### What you have to do
In the blog text below, rewrite the section from "It’s a rather" up to and including "a bit unsettling or encouraging.", replacing "sobering" with "humbling".

### Supplied passage
## BEGIN
Cautious Judgement

I’ll be the first to admit I’m far from up to speed on current events. I typically don’t follow the news, watch movies while they’re in theaters, or know the latest gossip. After all, I’m a parent of a 4-year old, and unless it’s happening on Sesame  Street, I don’t typically know about it. I have however caught enough news reel to know a bit of the Penn State going-on’s.

Today while out and about at the store, I over heard a couple of guys talking about what’s been happening at Penn State, and while I don’t intend to comment on the story itself (after all I’m not that caught up on things), I was struck by the comment I happened to over hear. One of the men commented, “The entire athletic program should be shut down!”

Wow, that seems maybe a bit harsh. Then again maybe it isn’t. But what really struck me was how easy it was to lay down a end-all-be-all judgment. Really, what did this guy have to loose if the entire Penn State athletic program was shut down.

I think we must be careful not to judge too quickly or harshly, especially when we are little more than bystanders. I would imagine this guy would feel quite differently should the same sort of harsh judgment ever be directed his way.

I’m not saying what happened is right, all I’m saying is, we ought to give a moments pause before passing out judgment. Besides, my understanding is, judgment isn’t up to us in the end anyway. It’s reserved for only One.

The Power of Authority

Recently, I was sent this video by a family member who figured I’d find a bit of humor in it all. Instead, I had a thought. Before I share however,  take a moment and watch the video.

As I watched the video, I thought about the degree of power that comes with a position of authority. Obviously authority can be miss used and even abused (the video proves that), but when properly utilized authority can be a powerful tool which can be put to positive uses.

What I find interesting is often times people don’t perceive themselves in a position of authority. The fact of the matter is however, most all of us are in a position of authority over at least one other person. While you’re position may be minimal compared to what you’d prefer, it is nonetheless a position of authority and therefore a position of power.

It’s a rather sobering thought when we really allow ourselves to ponder the amount of authority we possess and over whom we possess it. When we stop and consider, honestly, how we use our authority it can be a bit unsettling or encouraging.

My hope would be that regardless of the degree of your authority, you are using well the power afforded you by it. May you put your authority to good use. May you find that when you do you are given more in return which only leads to more good for those around you.

When Expectations Are Low

You’ve likely seen this most recent internet video pass-around of Adora Svitak speaking at TED‘s; if not I’d invite you to take a moment and watch.
## END
### Data
## BEGIN
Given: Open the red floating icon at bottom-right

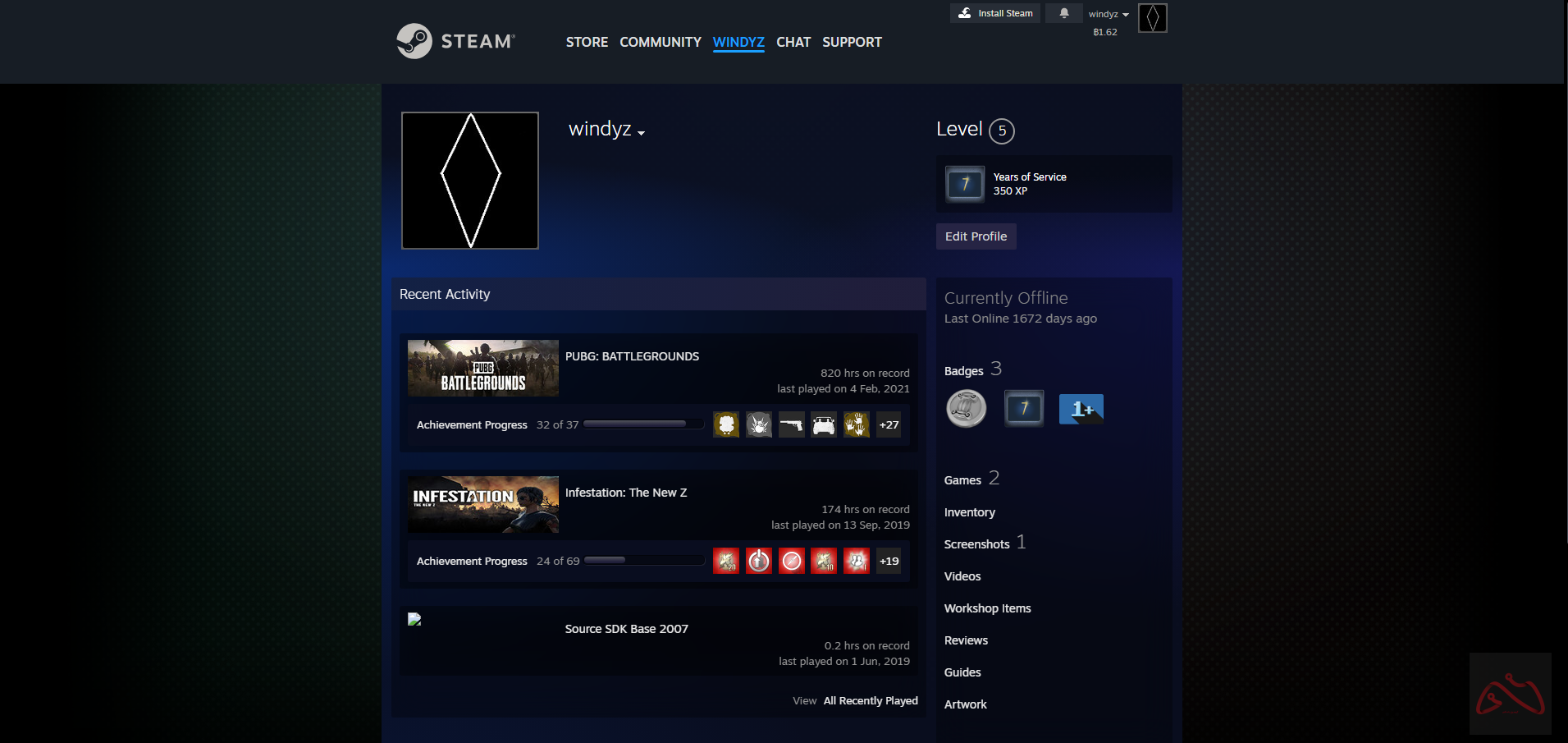Looking at the screenshot, I should [1509, 694].
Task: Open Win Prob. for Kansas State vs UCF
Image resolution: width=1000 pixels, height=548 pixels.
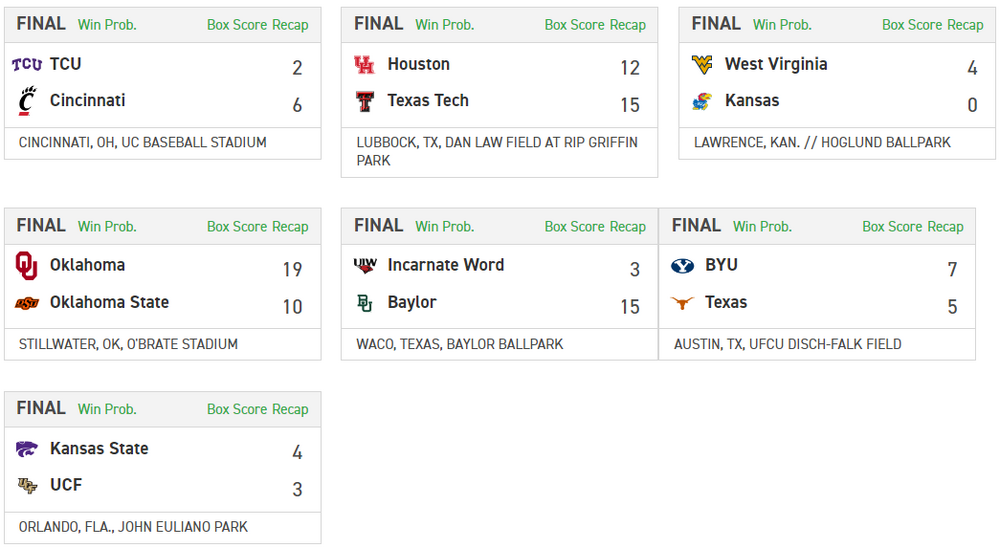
## END
### Expected output
It’s a rather humbling thought when we really allow ourselves to ponder the amount of authority we possess and over whom we possess it. When we stop and consider, honestly, how we use our authority it can be a bit unsettling or encouraging.